The healthier relationship with Max that comes around isn’t particularly hacky either. Rather than depict him falling in love with music in the same way, the script has him much more interested in the sound of his generation. He’s into rapping, emceeing, creating sounds primarily through technical tools, and the movie never invalidates this or uses it as a further wedge between him and his mother -or his father, played by Jack Reynor, with whom he spends a fair bit of time and who was himself part of a failed band. Carney’s big thesis here seems to be that music in all its forms can bring people together. In part to make a video to impress his crush at school, Max and Flora collaborate under the name “Flora and Son”, which as you would expect survives the rockiness of Max’s consequences.
The movie doesn’t take much of an interest in Max though in spite of this: Flora is the key character and she grows more through Jeff’s influence than her son. But it’s just one of those things where the movie appears to miss a step or make a narrative fumble or just submit to a cliché, only to fare alright in terms of effectiveness. Everybody is invested and the mood hits the right notes in the scenes where it is most important. Like Flora taking her lesson with Jeff on a rooftop and making plans to go visit him in L.A. as a song they sing heightens their new-found bond. It’s saccharine but legitimately heartfelt too. There’s even a scene earlier where Flora cries while listening to Joni Mitchell’s “Both Sides Now”, a mood and needle-drop combo that firmly belongs to Love, Actually -and yet it doesn’t feel disingenuous, or like a shallow copy.
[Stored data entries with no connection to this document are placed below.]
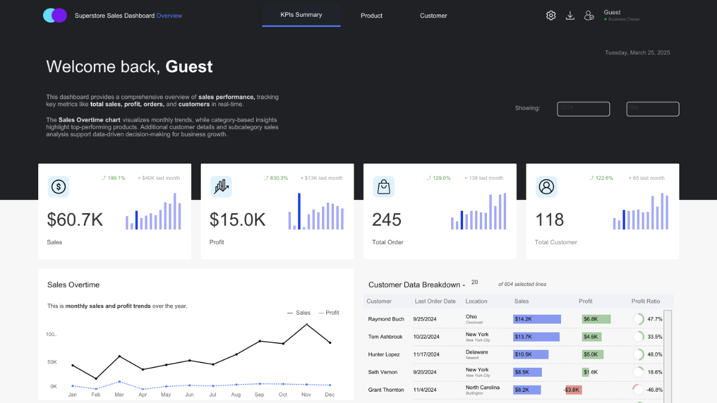The width and height of the screenshot is (717, 403).
Task: Click the November peak on Sales line
Action: (307, 324)
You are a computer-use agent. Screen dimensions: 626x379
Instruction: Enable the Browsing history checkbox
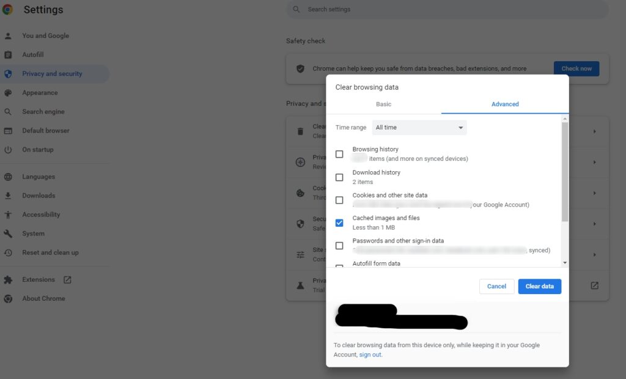(339, 154)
A reason for this is likely because Carney places a lot of stock in music, this song and Jeff’s rendition of Hoagy Carmichael’s “I Get Along Without You Very Well” illustrating a couple really effective moments. The original songs for this film are a bit mixed, not so strong or intense as in Carney’s previous movies. Usually he has one number (that he co-writes with another artist -in this case songwriter Gary Clark) that is built up and framed as the centrepiece track of the film: obviously “Falling Slowly” in Once, “Lost Stars” in Begin Again, “Drive It Like You Stole It” in Sing Street. Here it’s the resolving closing number called “High Life” (though an argument could be made for the ballad “Meet in the Middle” -the movie’s other good song), and it’s a charming, upbeat song that utilizes Hewson and Kinlan’s vocal talents well -although it seems designed to play chiefly in the setting that it’s depicted in: a pub in a Dublin suburb (and the song is very Irish). I don’t imagine it’ll have the awards-season legs of those previous examples, but it’s more than a fine listen.
And Flora and Son is more than a fine movie, deceptively so in several regards. It’s comfortable, in both the good and bad connotations of that term; but its apparent slightness masks a surprisingly authentic warmth. Good performances, a fun script, and a likeable score help too. Perhaps Carney’s got some approximation of a Lubitsch Touch -whatever it is, I’m grateful for it.